The blogger says Christians should be sad because "everything about Ariel Castro's life is tragic."

"We should be sad because Ariel Castro was created an image-bearer of God who then spurned God and exchanged his immortal glory of light for the debauched darkness of being a self-willed despot," he writes.

In July, Castro told the court his addiction to pornography and "sex problems" had taken a toll on his mind. "My addiction to pornography and my sexual problem has really taken a toll on my mind," he said. He also claimed he himself had been a sexual abuse victim.

Parnell says we should be sad to see any human life end in such tragedy, and we should be humbled.

"We should be humbled because we understand the truth of human sinfulness. We know what it means to be sinners. We know that, in a sense, there is an Ariel Castro inside all of us – that the same kind of sin that grew and grew and developed into such manifest depravity in his life has the same potential in our own, if not for the grace of God. Do you feel that?"

Castro was arrested in May 6 after one of the victims, Amanda Berry, managed to flee to the front door of his four-bedroom home and shout for help. The other two victims, Gina DeJesus and Michelle Knight, were also rescued by police.

The three women were abducted separately between 2002 and 2004, when they were 14, 16 and 20 years old. Castro, a former school bus driver, would tie the women to a pole, a bedroom heater or inside a van to restrain them. After being raped, Berry gave birth to a girl in 2006. Knight had miscarriages five times due to starvation and repeated beatings.

How should we respond to the suicide of a man like Castro? "Castro's suicide calls our cards to the table on who we are," Parnell suggests.

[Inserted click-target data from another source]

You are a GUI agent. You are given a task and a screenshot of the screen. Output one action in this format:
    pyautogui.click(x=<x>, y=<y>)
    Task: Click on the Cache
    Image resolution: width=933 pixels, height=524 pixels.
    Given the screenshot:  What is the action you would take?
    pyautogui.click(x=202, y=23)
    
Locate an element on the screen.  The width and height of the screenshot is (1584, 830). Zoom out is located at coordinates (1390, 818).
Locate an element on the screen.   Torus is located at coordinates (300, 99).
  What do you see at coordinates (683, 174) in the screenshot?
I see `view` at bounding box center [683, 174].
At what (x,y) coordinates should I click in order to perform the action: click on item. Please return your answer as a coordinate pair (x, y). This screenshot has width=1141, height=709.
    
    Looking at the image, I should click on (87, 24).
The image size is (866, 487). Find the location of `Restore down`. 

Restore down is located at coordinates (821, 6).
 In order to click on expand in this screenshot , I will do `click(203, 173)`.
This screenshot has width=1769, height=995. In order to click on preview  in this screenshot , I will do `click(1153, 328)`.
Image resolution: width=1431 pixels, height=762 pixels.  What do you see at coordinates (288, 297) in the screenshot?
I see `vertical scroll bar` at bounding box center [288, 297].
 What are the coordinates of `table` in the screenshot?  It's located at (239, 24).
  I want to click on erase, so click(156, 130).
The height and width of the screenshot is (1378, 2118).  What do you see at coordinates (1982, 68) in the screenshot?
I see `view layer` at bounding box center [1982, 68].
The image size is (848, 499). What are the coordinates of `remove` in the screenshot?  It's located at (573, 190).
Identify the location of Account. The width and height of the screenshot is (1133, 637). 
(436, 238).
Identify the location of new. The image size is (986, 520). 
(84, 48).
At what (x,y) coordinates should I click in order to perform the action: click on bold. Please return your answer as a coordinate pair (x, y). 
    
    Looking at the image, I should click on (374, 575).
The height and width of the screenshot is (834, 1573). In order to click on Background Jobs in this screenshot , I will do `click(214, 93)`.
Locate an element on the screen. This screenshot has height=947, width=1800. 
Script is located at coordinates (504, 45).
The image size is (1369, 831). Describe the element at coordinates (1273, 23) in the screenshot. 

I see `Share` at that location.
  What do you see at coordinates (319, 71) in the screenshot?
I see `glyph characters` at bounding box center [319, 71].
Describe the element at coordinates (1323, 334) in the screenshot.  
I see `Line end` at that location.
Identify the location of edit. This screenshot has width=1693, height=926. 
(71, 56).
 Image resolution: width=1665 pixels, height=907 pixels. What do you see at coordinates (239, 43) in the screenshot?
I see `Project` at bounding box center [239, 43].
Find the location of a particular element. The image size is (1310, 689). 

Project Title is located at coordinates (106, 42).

"Do we stand at a distance – across the divide as beings fundamentally different than him – looking at this story and saying, "God, thank you that I am not a monster like this man?" he asks.

Or would it be better for Christians to bow their heads in sincerest sobriety, and pray, "God, be merciful to me, a sinner – capable of crimes the same as this man if my sin went unchecked and unrestrained by your grace?"

Perhaps a better question to ask is, "what kind of person are you?" the blogger concluded.